## Written exercise:
Print every line of the data below without changing anything.

----

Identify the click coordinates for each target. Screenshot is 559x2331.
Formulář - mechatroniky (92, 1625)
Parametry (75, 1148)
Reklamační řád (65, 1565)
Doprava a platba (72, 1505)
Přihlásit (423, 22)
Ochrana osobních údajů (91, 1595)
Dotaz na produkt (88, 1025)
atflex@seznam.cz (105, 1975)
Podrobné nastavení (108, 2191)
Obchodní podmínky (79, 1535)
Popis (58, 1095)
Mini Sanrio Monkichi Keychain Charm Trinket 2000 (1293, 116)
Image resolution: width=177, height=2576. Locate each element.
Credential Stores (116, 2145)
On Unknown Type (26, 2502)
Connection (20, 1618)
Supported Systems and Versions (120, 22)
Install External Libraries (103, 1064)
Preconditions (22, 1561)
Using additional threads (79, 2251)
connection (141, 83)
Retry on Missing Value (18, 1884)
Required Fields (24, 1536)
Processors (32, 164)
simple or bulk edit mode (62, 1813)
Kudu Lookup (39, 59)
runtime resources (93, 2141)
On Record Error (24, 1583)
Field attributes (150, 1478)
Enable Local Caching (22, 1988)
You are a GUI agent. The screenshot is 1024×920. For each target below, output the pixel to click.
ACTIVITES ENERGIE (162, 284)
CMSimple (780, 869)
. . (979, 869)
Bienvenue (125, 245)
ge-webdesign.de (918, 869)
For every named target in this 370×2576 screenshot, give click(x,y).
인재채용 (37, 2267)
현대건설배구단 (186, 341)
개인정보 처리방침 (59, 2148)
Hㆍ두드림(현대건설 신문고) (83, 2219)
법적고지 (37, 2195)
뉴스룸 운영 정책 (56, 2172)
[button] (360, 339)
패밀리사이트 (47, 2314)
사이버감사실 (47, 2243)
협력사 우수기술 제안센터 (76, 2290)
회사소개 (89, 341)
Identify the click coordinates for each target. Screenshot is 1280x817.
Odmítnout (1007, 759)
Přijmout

----

## Correct result:
Identify the click coordinates for each target. Screenshot is 559x2331.
Formulář - mechatroniky (92, 1625)
Parametry (75, 1148)
Reklamační řád (65, 1565)
Doprava a platba (72, 1505)
Přihlásit (423, 22)
Ochrana osobních údajů (91, 1595)
Dotaz na produkt (88, 1025)
atflex@seznam.cz (105, 1975)
Podrobné nastavení (108, 2191)
Obchodní podmínky (79, 1535)
Popis (58, 1095)
Mini Sanrio Monkichi Keychain Charm Trinket 2000 (1293, 116)
Image resolution: width=177, height=2576. Locate each element.
Credential Stores (116, 2145)
On Unknown Type (26, 2502)
Connection (20, 1618)
Supported Systems and Versions (120, 22)
Install External Libraries (103, 1064)
Preconditions (22, 1561)
Using additional threads (79, 2251)
connection (141, 83)
Retry on Missing Value (18, 1884)
Required Fields (24, 1536)
Processors (32, 164)
simple or bulk edit mode (62, 1813)
Kudu Lookup (39, 59)
runtime resources (93, 2141)
On Record Error (24, 1583)
Field attributes (150, 1478)
Enable Local Caching (22, 1988)
You are a GUI agent. The screenshot is 1024×920. For each target below, output the pixel to click.
ACTIVITES ENERGIE (162, 284)
CMSimple (780, 869)
. . (979, 869)
Bienvenue (125, 245)
ge-webdesign.de (918, 869)
For every named target in this 370×2576 screenshot, give click(x,y).
인재채용 (37, 2267)
현대건설배구단 (186, 341)
개인정보 처리방침 (59, 2148)
Hㆍ두드림(현대건설 신문고) (83, 2219)
법적고지 (37, 2195)
뉴스룸 운영 정책 (56, 2172)
[button] (360, 339)
패밀리사이트 (47, 2314)
사이버감사실 (47, 2243)
협력사 우수기술 제안센터 (76, 2290)
회사소개 (89, 341)
Identify the click coordinates for each target. Screenshot is 1280x817.
Odmítnout (1007, 759)
Přijmout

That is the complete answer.